In a follow-up study of previous research from John Hopkins University, scientists have concluded that the addiction-fighting properties of psilocybin keep ex-smokers away from cigarettes even 16 months after stopping treatment.
Psychiatry researchers recruited 15 lifetime smokers at an average age of 50 years old who smoked a pack of cigarettes per day. Over the 30+ years of smoking, all of them had already tried quitting one way or another at least six times. The researchers gave them controlled doses of psilocybin, starting small at 20 mg, and gave them one-on-one counseling about their addiction.

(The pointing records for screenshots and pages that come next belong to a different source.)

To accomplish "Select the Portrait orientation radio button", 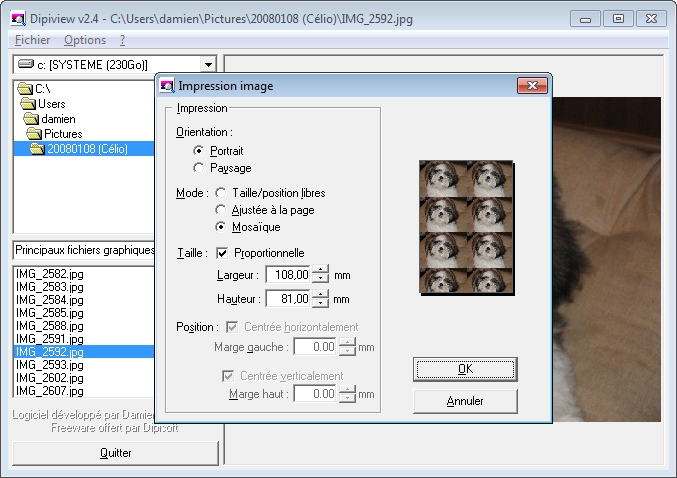I will pos(199,150).
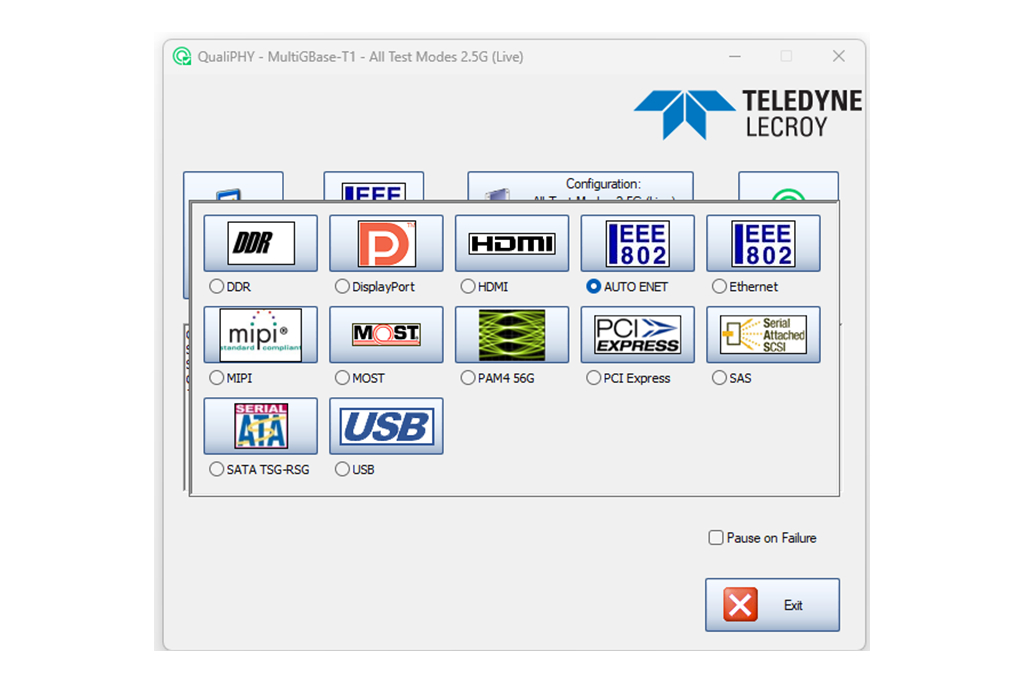The image size is (1024, 683).
Task: Select the DisplayPort logo button
Action: (386, 243)
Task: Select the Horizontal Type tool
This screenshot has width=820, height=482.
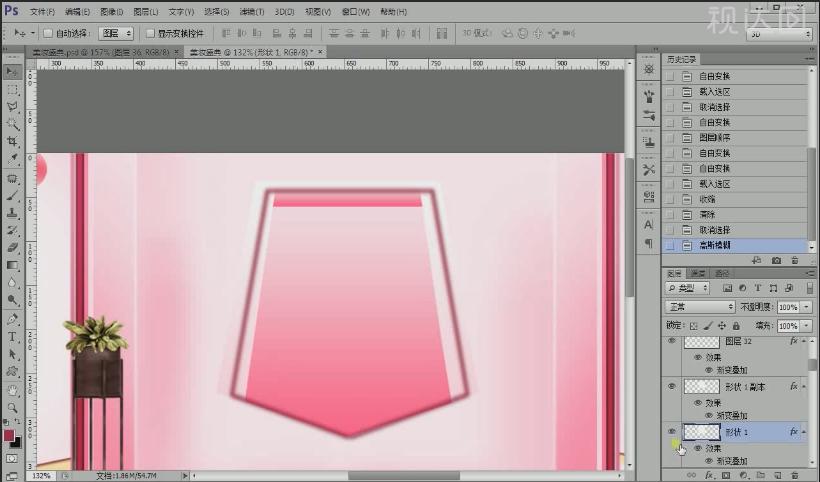Action: click(12, 337)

Six months later, 80 percent of them had quit smoking, or 12 of the initial 15, had quit. After 12 months, 10 remained abstinent, and after more than 16 months, nine still didn’t smoke—60 percent of the initial 15 participants. Comparatively, Psilocybin (a Schedule I Controlled Substance) almost doubles the success rate of FDA-approved, smoking-cessation drug Chantix (varenicline), which has a 36 percent success rate.
This research shows promise for the future of a mushroom drug that can help you quit smoking, but only when coupled with the proper therapy and counseling. Unfortunately, the FDA requires large-scale, double-blind placebo studies in order to approve a drug. Not only that, it would also help if scientists could learn how psilocybin works in this way.
Many smokers say that their psychological addition to the act of smoking something is much stronger than their physical addition to nicotine, a fact that complicates smoking cessation therapies significantly. Chantix works by getting in the way of nicotine receptors in the brain to essentially take the “high” out of smoking, but even after the nicotine craving is beaten, smokers still want to smoke something.
Psilocybin may be tackling the problem a little differently; scientists think that psilocybin coupled with therapy and deep contemplation can make you have revelations that can change your habits, urges and cravings.
“Quitting smoking isn’t a simple biological reaction to psilocybin, as with other medications that directly affect nicotine receptors,” said Matthew W. Johnson, lead author on both of the research papers. “When administered after careful preparation and in therapeutic context, psilocybin can lead to deep reflection about one’s life and spark motivation to change.”
A few years ago, the thought of a medical drug that is also a psychedelic seemed laughable. LSD has already made its away into migraine headache treatments, but in a modified form that does not produce a significant psychedelic experience. If scientists discover that the psychedelic effect of mushrooms is responsible for helping smokers quit, the day may soon come that a doctor prescribes tripping shrooms for quitting.